Truss pledges tax cuts as she launches leadership campaign – Politics.co.uk


Liz Truss has launched her campaign to be the new leader of the Conservative party by promising tax cuts from “day one”.

Writing in the Daily Telegraph, she pledged to reverse the recent rise in National Insurance Contributions and to cut corporation tax.

The move puts clear blue water between her and frontrunner Rishi Sunak, who launched his own campaign by warning against “comforting fairytales”.

Sunak is already facing a concerted campaign to prevent him winning the race, with the emergence of a ‘dirty dossier’ circulating on WhatsApp and a video of a younger Sunak declaring he doesn’t have any working class friends. 

The field of candidates extends to 11 with declarations from Sajid Javid and Penny Mordaunt over the weekend along with foreign office minister Rehman Chishti, while defence secretary Ben Wallace has ruled himself out.

In her article for the Telegraph, Truss said it wasn’t “right to be putting taxes up now.”

“I would reverse the National Insurance increase that came in during April, make sure we keep corporation tax competitive so we can attract business and investment into Britain, and put the Covid debt on a longer-term footing.”

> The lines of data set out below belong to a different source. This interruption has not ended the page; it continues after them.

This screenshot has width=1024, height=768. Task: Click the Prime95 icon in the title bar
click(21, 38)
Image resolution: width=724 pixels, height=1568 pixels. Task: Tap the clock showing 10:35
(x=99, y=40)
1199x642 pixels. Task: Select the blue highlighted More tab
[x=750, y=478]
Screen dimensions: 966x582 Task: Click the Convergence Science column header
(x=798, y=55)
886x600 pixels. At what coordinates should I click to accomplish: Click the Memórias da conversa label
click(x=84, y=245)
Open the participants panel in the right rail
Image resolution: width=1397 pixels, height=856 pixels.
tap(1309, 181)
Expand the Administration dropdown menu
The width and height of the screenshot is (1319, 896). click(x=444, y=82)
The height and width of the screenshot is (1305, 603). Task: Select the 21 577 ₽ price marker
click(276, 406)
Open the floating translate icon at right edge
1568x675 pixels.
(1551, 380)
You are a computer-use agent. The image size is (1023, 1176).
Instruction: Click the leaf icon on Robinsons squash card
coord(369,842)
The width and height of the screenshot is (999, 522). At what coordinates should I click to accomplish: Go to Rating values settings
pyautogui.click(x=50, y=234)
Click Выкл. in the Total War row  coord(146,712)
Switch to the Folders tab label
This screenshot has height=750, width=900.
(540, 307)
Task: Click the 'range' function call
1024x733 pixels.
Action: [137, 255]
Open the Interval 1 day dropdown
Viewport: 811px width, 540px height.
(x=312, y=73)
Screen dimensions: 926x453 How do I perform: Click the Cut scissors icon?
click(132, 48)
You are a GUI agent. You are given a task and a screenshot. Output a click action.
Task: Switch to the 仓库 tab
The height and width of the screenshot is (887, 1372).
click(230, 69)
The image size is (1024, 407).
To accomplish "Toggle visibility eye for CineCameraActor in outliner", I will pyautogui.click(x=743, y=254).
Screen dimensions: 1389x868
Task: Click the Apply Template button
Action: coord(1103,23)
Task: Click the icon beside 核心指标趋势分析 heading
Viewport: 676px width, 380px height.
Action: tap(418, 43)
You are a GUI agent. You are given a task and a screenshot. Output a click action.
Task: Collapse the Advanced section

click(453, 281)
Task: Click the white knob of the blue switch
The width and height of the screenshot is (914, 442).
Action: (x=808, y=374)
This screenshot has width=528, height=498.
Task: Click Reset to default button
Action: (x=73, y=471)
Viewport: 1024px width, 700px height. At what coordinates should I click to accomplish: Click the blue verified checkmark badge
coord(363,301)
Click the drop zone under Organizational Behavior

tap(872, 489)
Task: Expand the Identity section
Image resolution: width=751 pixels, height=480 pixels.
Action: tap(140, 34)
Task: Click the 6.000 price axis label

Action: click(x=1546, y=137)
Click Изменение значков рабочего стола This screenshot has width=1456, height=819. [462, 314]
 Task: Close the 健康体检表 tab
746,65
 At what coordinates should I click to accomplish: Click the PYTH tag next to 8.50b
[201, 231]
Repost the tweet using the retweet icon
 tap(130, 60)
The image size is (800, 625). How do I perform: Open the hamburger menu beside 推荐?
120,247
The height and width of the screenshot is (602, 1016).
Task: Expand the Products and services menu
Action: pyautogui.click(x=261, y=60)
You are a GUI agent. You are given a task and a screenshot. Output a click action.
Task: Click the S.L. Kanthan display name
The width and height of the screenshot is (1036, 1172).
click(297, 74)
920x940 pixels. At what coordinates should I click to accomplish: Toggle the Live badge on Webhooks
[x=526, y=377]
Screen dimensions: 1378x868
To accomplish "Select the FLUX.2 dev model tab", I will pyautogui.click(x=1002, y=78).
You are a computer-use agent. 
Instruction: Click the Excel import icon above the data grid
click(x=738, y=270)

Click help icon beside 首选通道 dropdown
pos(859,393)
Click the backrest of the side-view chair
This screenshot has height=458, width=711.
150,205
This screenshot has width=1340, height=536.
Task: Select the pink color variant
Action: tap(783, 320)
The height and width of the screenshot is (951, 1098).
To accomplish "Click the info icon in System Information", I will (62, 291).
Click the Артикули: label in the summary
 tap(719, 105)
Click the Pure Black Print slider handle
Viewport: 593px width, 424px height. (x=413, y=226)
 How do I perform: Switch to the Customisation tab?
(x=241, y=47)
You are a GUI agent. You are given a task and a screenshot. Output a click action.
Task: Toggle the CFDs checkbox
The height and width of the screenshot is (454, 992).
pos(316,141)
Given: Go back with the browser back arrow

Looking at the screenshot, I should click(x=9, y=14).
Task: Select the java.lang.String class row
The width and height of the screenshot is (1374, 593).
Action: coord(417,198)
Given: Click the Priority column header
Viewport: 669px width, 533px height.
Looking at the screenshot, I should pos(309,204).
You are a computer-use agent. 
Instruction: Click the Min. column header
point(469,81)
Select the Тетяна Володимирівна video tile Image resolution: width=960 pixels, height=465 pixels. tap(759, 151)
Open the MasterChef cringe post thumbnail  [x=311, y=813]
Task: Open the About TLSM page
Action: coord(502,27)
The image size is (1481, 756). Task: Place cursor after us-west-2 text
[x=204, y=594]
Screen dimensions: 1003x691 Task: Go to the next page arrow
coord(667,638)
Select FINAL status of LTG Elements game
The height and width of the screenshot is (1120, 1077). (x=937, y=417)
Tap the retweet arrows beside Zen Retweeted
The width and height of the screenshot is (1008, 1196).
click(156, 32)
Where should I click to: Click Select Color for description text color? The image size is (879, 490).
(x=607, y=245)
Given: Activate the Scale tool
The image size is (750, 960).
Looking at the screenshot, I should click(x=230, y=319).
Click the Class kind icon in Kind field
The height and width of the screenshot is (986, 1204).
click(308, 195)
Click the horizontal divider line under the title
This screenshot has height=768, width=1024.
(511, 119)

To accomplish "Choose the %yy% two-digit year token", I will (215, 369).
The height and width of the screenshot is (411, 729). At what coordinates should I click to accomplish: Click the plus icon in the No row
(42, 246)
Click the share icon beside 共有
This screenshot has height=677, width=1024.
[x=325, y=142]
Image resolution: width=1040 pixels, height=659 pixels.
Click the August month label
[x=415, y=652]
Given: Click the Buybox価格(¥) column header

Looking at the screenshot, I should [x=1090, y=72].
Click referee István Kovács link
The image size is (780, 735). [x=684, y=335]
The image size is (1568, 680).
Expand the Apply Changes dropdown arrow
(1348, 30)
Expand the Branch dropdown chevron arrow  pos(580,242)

She also pledged to bring down the size of the state and the tax burden, in a move that could cement her position as the favoured candidate of the right of the party.

In what could be interpreted as a rebuke to the Johnson government, she wrote: “I will fight the election as a Conservative and govern as a Conservative.”

Sajid Javid declared his candidacy by poking fun at Rishi Sunak’s slickly produced campaign video, re-publishing his video from his previous leadership campaign and quipping: “I don’t have a fancy new video. So here’s one I made earlier.”

Portsmouth North MP Penny Mordaunt drew on the maritime links of her constituency as she announced her candidacy, saying: “Our leadership has to change. It needs to become a little less about the leader and a lot more about the ship.” 

Attempts to undermine the favourite, Sunak, have already begun with a dossier circulating on WhatsApp highlighting, among other things, how he increased corporation tax and wrote off £4.9 billion in covid loan fraud.

A video also emerged of Sunak talking to a BBC documentary in 2001, in which he says: “I have friends who are aristocrats, I have friends who are upper class, I have friends who are you know working-class but- well not working-class.”